One pleasing aspect of this centre of nerdly excellence is the Star Trek-like multicultural vibe, which also harks back to the Cold War era writing of Arthur C Clarke; it's great to see actual international cooperation and nerds of many colours, when 'space' on the big screen tends to be inhabited mainly by white, middle class American males. You do have to wonder how many films will include respectful (even kowtowing?) nods to China in future, with that burgeoning filmgoing market in mind.

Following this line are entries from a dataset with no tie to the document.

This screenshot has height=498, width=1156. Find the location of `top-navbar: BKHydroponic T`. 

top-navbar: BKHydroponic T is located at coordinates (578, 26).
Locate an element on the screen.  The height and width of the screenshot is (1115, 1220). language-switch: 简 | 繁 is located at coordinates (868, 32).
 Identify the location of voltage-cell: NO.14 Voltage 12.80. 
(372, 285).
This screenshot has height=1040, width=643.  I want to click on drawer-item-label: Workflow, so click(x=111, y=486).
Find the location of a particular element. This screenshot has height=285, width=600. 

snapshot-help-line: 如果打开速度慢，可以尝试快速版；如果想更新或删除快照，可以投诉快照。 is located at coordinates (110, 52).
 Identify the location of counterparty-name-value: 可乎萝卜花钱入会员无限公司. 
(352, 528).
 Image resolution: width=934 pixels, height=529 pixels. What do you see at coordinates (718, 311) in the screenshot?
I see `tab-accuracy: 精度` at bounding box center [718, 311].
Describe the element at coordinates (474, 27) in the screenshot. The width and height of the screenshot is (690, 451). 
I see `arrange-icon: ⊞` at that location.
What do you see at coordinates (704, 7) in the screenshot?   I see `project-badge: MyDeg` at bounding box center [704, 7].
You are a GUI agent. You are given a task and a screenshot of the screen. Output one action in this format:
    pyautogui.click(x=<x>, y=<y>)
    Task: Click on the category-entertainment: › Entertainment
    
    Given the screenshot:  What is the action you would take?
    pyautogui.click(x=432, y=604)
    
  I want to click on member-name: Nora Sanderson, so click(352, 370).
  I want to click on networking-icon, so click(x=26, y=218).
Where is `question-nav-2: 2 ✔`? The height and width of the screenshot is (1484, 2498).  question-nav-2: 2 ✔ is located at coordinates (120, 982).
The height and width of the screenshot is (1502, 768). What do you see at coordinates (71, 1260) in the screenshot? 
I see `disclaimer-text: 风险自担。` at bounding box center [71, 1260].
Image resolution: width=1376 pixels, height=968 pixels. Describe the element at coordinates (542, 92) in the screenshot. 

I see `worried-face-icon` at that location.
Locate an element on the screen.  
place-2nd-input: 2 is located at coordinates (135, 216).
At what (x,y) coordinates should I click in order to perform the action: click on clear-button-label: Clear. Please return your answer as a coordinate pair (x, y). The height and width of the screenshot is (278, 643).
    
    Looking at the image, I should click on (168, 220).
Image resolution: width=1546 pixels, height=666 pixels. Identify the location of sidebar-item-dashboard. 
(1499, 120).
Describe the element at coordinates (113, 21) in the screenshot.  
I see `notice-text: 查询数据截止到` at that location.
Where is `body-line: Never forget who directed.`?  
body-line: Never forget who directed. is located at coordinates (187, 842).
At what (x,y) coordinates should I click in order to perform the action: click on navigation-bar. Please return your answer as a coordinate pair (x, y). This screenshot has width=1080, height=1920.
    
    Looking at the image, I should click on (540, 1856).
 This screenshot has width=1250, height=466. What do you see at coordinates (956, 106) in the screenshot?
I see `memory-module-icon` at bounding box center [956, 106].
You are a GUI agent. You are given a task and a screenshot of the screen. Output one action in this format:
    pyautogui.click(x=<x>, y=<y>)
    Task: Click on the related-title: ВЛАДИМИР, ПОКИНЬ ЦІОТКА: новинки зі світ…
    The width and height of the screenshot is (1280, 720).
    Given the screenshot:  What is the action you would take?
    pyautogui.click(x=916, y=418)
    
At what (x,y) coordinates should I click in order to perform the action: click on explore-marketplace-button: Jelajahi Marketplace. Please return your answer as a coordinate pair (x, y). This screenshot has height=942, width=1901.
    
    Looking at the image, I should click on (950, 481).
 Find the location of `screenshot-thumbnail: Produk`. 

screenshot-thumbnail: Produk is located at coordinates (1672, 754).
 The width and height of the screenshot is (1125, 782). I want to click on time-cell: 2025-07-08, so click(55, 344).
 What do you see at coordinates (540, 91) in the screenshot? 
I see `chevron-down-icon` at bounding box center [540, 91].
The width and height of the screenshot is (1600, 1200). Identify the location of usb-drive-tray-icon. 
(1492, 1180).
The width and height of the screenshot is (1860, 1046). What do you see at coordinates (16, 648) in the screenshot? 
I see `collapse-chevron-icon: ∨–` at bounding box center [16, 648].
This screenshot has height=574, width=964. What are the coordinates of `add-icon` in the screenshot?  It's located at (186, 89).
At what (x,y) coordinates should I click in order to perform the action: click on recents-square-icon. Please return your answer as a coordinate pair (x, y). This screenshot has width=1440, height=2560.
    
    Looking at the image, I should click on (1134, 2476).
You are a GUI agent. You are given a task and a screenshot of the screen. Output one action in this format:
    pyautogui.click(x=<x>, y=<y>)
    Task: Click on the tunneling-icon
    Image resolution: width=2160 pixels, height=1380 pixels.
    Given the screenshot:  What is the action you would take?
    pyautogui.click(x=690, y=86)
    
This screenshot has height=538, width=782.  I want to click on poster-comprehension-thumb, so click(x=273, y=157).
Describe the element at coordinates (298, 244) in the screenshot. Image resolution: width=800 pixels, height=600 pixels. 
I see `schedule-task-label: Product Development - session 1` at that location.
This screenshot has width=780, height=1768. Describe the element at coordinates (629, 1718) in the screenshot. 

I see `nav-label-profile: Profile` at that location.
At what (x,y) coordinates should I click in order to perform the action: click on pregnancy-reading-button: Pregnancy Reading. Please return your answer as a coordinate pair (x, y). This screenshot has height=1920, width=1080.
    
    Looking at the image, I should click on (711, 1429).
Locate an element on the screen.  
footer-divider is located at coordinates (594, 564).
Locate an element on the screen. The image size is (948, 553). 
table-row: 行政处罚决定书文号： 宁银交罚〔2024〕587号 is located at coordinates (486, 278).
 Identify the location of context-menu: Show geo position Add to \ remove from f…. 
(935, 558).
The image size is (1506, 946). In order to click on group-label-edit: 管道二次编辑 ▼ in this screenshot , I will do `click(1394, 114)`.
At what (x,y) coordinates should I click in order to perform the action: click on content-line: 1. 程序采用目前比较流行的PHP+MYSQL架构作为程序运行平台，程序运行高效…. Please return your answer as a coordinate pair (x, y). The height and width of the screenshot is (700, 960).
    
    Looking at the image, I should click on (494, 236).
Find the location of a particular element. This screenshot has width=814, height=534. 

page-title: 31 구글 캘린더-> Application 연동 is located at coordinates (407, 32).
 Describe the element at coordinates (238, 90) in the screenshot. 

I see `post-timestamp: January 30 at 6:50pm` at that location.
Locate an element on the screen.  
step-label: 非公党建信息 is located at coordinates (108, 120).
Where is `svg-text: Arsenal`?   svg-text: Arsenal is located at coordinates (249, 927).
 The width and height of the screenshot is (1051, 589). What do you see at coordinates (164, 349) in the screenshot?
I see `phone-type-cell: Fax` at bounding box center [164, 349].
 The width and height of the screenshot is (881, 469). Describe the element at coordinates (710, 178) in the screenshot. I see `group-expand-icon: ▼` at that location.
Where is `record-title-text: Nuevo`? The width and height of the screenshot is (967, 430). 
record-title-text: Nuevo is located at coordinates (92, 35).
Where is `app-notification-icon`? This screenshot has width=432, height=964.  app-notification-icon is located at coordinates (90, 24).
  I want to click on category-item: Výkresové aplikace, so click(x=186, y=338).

And as in the pop hit Guardians of the Galaxy, nostalgic music cues are peppered without, as Watney delves into the 70s-heavy music collection left behind by his mission commander. It does eschew the obvious Bowie reference of Life on Mars? but I have to confess tearing up a little at the extended use of 1971's Starman. This motif could get old quickly, so other filmmakers take note - and perhaps Ridley Scott might have noted that despite the title, Gloria Gaynor's I Will Survive is about escaping an abusive relationship... perhaps not the vibe they were aiming for. But this is a very minor quibble, because The Martian is proper brainy cinematic fun.
1. Our Little Sister
Hirokazu Kore-eda's wonderful family drama is a typically gentle and compelling glimpse of three adult sisters who invite their newly-met 15-year-old half-sister to live with them. As with the other Hirokazu films I've seen, it feels like a privilege getting to know the utterly beguiling and believable characters portrayed on screen. He has perfected the delicate balance of film-making with complex but appealing characters that draw audiences in, wanting to know more about their lives and aspirations. Like Richard Linklater's Boyhood last year, this is a film I didn't want to end, and with three well-nigh perfect films in a row (see also I Wish, Like Father Like Son), Hirokazu's work is amongst the most impressive being made today. And with a cast of four main female actors and plenty of female associates, Our Little Sister certainly passes the Bechdel Test with flying colours.